Mi trabajo fotográfico se centra por completo en modelos y creadores masculinos. Ya de adolescente sabía que los hombres me resultaban atractivos y encuentro en su atractivo, masculinidad y erotismo la fuente de mi inspiración. Por eso fotografío exclusivamente a hombres.
Me fascinan las diferentes facetas de la representación masculina: moda, erotismo, desnudo y fantasía. Me atrae especialmente el ámbito de la Dark Fashion, la sombría elegancia del estilo victoriano con sus volantes, telas de terciopelo, brocado y seda. Para mí, esta moda es como una puerta a otro mundo, un mundo que, en cualquier caso, vivo y respiro a través de mi trabajo para la Buchhandlung Bundesamt für magische Wesen. Las historias de demonios, vampiros, hombres lobo y otras figuras míticas son para mí más que ficción. Son reflejos de esas ansias prohibidas y deseos secretos que nos impulsan a todos.

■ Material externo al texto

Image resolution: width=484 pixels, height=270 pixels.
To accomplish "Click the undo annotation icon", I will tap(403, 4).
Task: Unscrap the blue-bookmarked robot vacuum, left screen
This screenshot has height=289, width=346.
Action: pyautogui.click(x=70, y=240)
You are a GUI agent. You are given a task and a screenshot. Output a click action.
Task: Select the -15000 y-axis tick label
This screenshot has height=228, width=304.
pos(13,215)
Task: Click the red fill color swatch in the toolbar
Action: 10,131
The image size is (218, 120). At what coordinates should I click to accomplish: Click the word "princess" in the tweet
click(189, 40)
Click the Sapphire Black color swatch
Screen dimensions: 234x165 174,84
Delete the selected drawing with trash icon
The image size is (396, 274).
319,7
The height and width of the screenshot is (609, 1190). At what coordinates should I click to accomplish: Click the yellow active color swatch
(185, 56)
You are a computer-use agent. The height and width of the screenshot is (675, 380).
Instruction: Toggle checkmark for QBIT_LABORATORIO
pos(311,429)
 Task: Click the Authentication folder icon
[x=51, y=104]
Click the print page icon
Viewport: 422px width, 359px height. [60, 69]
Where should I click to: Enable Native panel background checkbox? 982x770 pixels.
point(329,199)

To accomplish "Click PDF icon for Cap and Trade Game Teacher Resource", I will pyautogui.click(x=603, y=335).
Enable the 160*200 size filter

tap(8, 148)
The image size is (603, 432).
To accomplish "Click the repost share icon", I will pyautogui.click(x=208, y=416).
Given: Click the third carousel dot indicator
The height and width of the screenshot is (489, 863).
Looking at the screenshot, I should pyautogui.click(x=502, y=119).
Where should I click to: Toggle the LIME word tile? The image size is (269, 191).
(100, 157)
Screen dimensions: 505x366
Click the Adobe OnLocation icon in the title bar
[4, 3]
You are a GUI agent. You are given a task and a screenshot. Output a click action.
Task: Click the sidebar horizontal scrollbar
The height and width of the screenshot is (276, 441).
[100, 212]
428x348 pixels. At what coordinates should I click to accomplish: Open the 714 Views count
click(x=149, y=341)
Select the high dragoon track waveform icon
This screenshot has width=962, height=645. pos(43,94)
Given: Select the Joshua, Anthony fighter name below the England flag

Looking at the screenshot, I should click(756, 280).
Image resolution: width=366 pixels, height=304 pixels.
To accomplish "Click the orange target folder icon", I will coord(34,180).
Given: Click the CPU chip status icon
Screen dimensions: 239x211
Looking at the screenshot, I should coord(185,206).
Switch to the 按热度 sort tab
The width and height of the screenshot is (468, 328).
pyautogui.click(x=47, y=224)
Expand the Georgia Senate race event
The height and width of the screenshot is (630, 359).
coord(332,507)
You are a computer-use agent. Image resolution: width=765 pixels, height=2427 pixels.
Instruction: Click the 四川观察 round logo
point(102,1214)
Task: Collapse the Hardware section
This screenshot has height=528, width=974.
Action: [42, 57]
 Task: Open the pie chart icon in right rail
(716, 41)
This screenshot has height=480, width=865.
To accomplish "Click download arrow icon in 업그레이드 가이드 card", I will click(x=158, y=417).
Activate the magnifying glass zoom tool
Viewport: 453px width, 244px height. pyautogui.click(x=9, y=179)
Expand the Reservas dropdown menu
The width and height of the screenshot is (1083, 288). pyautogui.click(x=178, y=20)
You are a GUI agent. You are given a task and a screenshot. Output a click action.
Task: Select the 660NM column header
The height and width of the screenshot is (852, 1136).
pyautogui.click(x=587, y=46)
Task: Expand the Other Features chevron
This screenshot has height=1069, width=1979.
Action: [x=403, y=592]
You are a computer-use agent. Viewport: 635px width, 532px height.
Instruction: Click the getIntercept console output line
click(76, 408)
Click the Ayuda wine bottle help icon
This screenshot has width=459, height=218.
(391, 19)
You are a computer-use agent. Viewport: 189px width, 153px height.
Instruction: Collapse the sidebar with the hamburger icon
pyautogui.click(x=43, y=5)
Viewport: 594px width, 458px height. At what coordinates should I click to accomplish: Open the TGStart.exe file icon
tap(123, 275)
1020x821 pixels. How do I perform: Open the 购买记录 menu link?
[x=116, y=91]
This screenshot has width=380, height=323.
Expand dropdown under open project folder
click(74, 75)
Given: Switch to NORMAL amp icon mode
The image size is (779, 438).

En mis sesiones de fotos, estas fantasías cobran vida. Me encanta transformar a modelos y creadores con la ayuda de maquilladoras y artistas de maquillaje, darles accesorios que refuercen su papel. A veces llega hasta el punto de que los envío al dentista para que les hagan una dentadura de vampiro perfectamente adaptada. Para mí, cada detalle cuenta, porque cada detalle condensa la ilusión, y la ilusión, a su vez, alimenta el erotismo.
Mi objetivo es hacer visible lo seductor en lo supuestamente monstruoso. El vampiro, el demonio, el hombre lobo: todos son encarnaciones del deseo que no se puede domar. No veo en ellos figuras aterradoras, sino formas de expresión de lo que anhelamos en secreto y, al mismo tiempo, tememos.
Cuando fotografío o utilizo los conocimientos especializados y los puntos de vista de otros fotógrafos como Barbara Frommann y Niels Brähler, o en la colaboración con maquilladoras como Emilia Keil y Shideh Nkoukhessal, quiero crear imágenes que sean a la vez estéticas, eróticas y míticas. Imágenes que demuestren que la belleza masculina no reside solo en la superficie, sino en la fuerza, en la vulnerabilidad, en la sensualidad y en la fantasía que le concedemos.